“Write what you know.”
“Your writing becomes like what you read.”
Since I began writing for publication back in the late 1970s/early 1980s, I’ve come to acknowledge the validity of those two mantras, but my writing has tended to reflect a slight modification of them. While it’s true that you should write what you know in the sense that you should be knowledgeable of the topics about which you write, you can also get a lot of mileage from writing about what you don’t yet know but want to learn. Assuming that you do the learning about the topic before you try writing about it.
I began writing what I knew. I didn’t know what else to write about. For examples, I wrote about camping, which my family did when I was a child and which I did with my children when they were growing up (“The She-Bear and the Sugar Bowl,” originally published in Smoky Mountain Trails and since reprinted numerous times). I wrote about my experiences growing up near and later working in Oak Ridge, Tennessee (“Living in the Shadow of the Atomic City,” Blue Ridge Country). And I wrote about some of my jobs, teaching, editing, and writing (“The Needle’s Eye: The Use of Games in Teaching,” Journal for Christian Educators; “Wielding Your Blue Pencil,” The Writer; and “Keys to Better Technical Writing,” New Writer’s Magazine).
So, write what you know. But go beyond that and write what you don’t know but want to learn. After you’ve learned about those topics, of course.
To do that, you’ll have to read an awful lot. And that fact leads into the second adage: “Your writing becomes like what you read.”
I began reading, I mean really reading, when I was in fifth grade, and the volume of reading has steadily increased ever since. Much of it was for pure pleasure, and I found that I derived great pleasure from reading nonfiction, especially history. But an increasing amount of my reading has been for the sake of learning so that I could write about what I learned.
When I was in junior high and high school, I began reading a lot of journals and books on government and economics. Tough, complex, hard-to-understand works, such as The Intercollegiate Review, The Freeman, Human Action. Writings by experts in the fields, such as Friedrich Hayek, Hans Sennholz, Ludwig von Mises. Writers who used big words and complex sentence structure. And the more I read, the more I began to assimilate their prose style into my own writing. I wasn’t consciously imitating; I was becoming.
Long after I graduated from college and was well established in my career, I went back to take some more post-graduate classes just for the pure pleasure of learning some more about eras of history that I felt deficient in, and those classes involved a lot of writing. One professor, commenting on the writing in the papers we students had turned in, mentioned “Mr. Peterson’s Pauline sentences.” She was comparing my writing to the style of the apostle Paul, who wrote in long, complex sentences. (If you’re not quite sure what I mean, take a little time to read through his biblical epistle of Romans.)

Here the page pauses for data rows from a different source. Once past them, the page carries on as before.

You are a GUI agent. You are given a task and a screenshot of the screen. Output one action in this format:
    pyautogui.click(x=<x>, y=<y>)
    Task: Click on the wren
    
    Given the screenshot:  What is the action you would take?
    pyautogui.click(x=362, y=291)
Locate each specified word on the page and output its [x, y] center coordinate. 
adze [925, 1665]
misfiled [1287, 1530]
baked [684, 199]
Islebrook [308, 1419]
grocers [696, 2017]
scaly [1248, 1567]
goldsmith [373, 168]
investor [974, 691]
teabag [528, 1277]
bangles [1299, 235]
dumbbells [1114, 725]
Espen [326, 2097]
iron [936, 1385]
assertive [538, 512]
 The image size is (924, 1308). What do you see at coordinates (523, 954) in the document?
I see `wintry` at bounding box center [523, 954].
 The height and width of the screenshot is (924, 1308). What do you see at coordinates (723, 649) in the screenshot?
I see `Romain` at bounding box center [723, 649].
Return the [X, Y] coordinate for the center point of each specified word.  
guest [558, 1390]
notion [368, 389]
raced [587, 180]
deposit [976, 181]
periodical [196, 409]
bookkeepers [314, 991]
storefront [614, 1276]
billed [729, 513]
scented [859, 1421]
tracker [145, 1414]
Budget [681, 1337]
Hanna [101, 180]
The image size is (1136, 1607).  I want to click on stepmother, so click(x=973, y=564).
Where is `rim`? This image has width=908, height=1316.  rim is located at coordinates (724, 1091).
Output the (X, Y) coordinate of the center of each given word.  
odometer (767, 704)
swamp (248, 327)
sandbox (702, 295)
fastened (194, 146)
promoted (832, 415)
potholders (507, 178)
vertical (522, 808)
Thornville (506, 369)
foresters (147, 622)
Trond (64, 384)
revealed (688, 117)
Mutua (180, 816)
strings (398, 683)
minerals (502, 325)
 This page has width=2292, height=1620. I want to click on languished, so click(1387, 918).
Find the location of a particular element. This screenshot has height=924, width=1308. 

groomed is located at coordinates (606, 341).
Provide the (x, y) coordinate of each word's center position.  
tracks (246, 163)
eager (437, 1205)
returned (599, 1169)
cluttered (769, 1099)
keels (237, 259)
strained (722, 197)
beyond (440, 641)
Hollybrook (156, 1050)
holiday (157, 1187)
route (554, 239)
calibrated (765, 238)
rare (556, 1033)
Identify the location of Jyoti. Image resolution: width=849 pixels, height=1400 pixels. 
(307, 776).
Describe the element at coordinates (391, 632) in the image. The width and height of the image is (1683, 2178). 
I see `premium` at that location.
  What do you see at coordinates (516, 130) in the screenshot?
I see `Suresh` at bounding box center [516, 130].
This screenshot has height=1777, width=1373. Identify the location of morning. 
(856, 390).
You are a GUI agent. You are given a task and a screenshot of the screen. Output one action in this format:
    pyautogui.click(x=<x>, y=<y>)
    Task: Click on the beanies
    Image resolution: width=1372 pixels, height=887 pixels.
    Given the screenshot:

I wasn’t trying to impress the professor or other students with my writing style or trying to sound profound and scholarly. I actually detest such pretensions. It was simply the natural cumulative effect of having read so many books by so many authors who wrote that way. I didn’t consciously try to imitate their style; I was just being who I had become.
So read, but be careful what you read because it can affect your writing style. Don’t imitate. Be yourself.
What are you reading? What are you learning? What are you becoming as a result of your reading and learning? What are you writing?